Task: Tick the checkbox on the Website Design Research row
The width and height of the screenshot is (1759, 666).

------------

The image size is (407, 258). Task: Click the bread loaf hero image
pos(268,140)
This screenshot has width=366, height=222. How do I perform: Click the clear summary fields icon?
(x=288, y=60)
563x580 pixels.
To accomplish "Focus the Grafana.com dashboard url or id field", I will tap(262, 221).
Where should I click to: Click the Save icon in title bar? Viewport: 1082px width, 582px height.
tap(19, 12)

------------

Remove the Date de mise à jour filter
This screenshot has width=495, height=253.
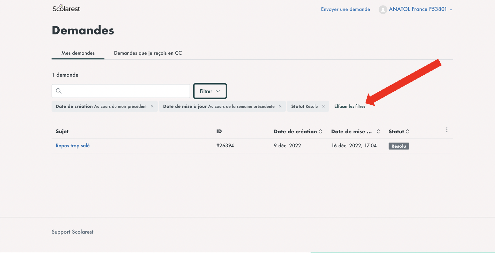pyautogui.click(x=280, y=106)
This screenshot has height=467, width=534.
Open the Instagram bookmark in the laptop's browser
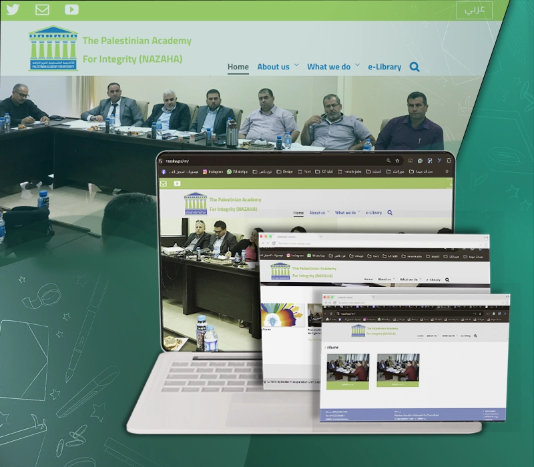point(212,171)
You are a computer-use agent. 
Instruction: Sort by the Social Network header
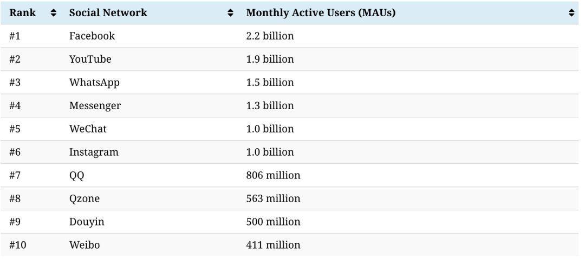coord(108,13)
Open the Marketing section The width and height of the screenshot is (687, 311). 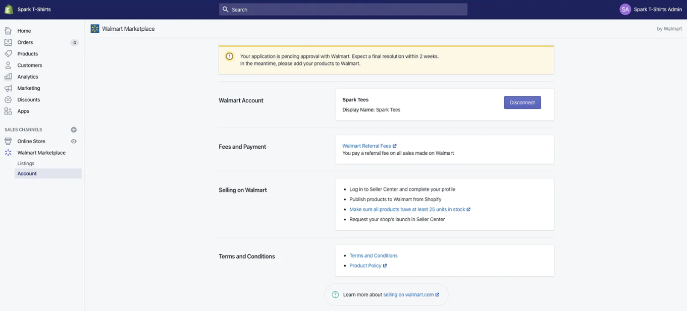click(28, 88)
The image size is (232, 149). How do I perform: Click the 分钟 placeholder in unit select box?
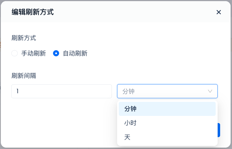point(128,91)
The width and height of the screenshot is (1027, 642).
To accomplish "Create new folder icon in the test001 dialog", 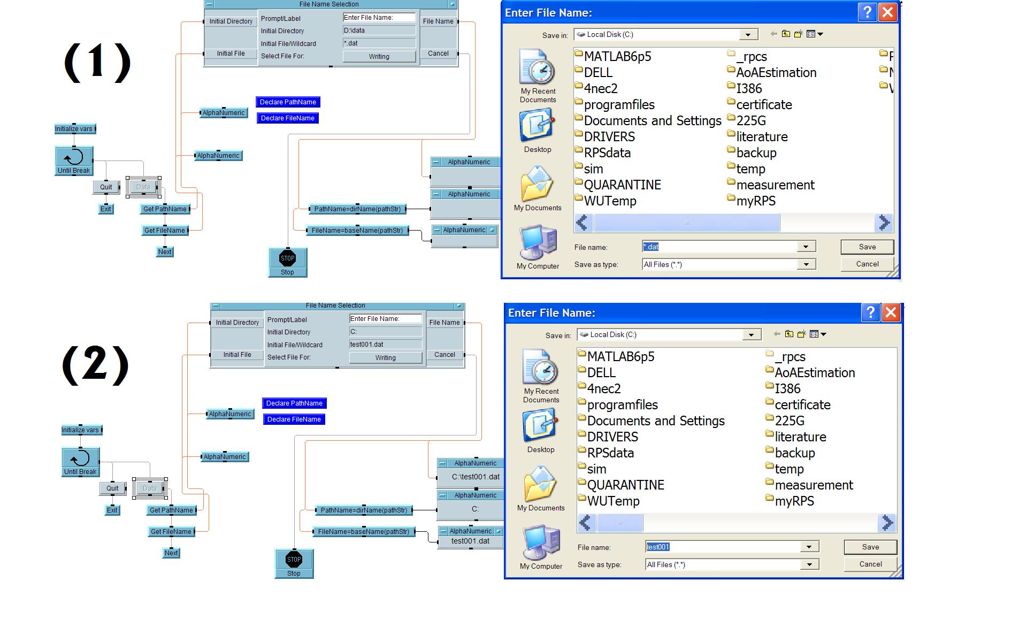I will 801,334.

------------

WHAT YOU SHOULD DO
Quote the items exactly as they appear, from the line containing "Task: Tick the" through the line containing "The width and height of the screenshot is (1759, 666).", inclusive.

EXERCISE RESPONSE
Task: Tick the checkbox on the Website Design Research row
The width and height of the screenshot is (1759, 666).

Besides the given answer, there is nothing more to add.